━━━━━ Data to process ━━━━━

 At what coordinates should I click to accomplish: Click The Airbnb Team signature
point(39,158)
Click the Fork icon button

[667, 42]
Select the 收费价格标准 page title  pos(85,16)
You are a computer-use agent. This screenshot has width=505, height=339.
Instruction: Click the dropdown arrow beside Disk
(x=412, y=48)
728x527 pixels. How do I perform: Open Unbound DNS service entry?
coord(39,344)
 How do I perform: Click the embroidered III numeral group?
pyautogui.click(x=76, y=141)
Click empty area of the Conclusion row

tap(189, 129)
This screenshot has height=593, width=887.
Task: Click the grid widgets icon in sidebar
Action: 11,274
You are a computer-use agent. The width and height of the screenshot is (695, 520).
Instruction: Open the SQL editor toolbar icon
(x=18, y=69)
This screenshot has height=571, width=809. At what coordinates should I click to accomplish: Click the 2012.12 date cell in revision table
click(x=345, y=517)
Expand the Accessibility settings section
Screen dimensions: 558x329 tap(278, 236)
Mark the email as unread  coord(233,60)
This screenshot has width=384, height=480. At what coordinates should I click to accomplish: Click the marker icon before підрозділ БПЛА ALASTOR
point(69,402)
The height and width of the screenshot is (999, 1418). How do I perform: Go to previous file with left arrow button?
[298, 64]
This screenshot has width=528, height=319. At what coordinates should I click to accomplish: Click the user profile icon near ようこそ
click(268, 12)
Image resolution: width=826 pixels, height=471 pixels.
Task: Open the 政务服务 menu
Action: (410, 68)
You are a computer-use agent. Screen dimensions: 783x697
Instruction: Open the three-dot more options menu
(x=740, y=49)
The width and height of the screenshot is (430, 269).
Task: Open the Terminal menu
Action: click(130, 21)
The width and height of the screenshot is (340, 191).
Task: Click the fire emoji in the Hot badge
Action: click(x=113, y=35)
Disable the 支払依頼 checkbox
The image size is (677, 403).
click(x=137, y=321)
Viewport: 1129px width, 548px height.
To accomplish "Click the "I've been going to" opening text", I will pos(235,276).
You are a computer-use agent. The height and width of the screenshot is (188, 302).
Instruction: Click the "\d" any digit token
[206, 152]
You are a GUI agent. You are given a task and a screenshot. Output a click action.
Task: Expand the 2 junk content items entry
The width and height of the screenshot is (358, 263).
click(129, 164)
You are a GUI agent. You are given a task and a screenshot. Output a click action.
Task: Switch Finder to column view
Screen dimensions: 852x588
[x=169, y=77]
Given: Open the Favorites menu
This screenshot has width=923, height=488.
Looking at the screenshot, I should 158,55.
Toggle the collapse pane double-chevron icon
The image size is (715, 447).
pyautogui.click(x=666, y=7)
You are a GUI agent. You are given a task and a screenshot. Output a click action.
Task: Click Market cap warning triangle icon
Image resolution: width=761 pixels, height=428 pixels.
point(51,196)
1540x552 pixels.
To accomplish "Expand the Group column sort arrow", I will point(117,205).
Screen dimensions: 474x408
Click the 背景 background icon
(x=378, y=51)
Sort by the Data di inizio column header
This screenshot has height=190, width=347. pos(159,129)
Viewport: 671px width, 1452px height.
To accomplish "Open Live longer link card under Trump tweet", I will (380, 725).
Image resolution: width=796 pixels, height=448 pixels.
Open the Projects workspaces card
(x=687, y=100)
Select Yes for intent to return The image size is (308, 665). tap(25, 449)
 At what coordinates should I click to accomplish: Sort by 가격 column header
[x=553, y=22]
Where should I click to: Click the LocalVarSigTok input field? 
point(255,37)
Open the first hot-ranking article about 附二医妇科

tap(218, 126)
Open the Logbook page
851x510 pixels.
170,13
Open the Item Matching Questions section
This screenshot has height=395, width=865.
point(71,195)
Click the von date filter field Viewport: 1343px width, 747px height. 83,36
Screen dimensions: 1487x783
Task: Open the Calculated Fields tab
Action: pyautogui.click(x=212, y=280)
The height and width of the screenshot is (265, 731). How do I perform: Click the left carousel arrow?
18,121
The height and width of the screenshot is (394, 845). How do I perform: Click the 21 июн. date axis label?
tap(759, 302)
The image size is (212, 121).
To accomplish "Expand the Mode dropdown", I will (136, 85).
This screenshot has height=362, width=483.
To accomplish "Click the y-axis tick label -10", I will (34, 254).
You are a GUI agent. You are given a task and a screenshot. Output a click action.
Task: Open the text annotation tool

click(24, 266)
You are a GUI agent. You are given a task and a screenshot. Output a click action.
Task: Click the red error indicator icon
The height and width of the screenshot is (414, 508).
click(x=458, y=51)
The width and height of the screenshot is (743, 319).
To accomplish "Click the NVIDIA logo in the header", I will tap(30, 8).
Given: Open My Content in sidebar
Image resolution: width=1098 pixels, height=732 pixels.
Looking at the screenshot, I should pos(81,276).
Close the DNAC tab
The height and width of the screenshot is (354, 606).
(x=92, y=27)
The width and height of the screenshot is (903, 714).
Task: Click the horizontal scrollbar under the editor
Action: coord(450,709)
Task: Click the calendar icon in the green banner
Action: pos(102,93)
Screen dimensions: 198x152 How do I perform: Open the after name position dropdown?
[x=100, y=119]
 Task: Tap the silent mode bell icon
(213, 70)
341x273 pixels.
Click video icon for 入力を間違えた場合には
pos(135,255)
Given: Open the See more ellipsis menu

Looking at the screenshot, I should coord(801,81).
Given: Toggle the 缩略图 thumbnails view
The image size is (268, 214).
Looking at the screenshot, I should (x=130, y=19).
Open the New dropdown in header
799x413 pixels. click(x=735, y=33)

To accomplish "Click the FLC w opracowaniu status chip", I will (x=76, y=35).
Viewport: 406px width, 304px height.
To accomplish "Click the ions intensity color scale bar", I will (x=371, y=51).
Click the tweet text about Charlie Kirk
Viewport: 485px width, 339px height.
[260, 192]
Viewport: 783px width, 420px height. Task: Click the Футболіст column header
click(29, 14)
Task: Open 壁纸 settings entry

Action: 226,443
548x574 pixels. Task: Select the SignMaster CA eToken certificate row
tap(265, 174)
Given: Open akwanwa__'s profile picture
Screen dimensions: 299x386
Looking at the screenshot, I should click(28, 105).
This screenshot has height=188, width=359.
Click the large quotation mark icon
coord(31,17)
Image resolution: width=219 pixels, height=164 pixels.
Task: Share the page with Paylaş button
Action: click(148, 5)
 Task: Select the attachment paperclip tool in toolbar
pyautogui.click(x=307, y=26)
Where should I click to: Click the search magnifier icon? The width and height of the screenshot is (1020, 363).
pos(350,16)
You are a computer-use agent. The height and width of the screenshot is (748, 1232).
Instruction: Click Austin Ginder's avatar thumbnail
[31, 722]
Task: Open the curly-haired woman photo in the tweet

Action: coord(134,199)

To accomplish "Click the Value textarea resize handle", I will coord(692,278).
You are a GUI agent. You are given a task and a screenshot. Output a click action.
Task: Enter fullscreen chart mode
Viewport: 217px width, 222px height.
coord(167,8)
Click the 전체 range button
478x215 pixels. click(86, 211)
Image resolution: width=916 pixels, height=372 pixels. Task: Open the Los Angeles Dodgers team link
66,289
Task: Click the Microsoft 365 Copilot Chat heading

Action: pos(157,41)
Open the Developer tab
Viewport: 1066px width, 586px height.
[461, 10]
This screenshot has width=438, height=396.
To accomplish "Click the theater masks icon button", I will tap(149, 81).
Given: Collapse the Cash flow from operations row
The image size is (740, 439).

━━━━━

- Try it -
Could you restate, word for word, the lines above from the one with "341x273 pixels." to the one with "Given: Open akwanwa__'s profile picture", both included?

- Response box -
341x273 pixels.
Click video icon for 入力を間違えた場合には
pos(135,255)
Given: Open the See more ellipsis menu

Looking at the screenshot, I should coord(801,81).
Given: Toggle the 缩略图 thumbnails view
The image size is (268, 214).
Looking at the screenshot, I should (x=130, y=19).
Open the New dropdown in header
799x413 pixels. click(x=735, y=33)

To accomplish "Click the FLC w opracowaniu status chip", I will (x=76, y=35).
Viewport: 406px width, 304px height.
To accomplish "Click the ions intensity color scale bar", I will (x=371, y=51).
Click the tweet text about Charlie Kirk
Viewport: 485px width, 339px height.
[260, 192]
Viewport: 783px width, 420px height. Task: Click the Футболіст column header
click(29, 14)
Task: Open 壁纸 settings entry

Action: 226,443
548x574 pixels. Task: Select the SignMaster CA eToken certificate row
tap(265, 174)
Given: Open akwanwa__'s profile picture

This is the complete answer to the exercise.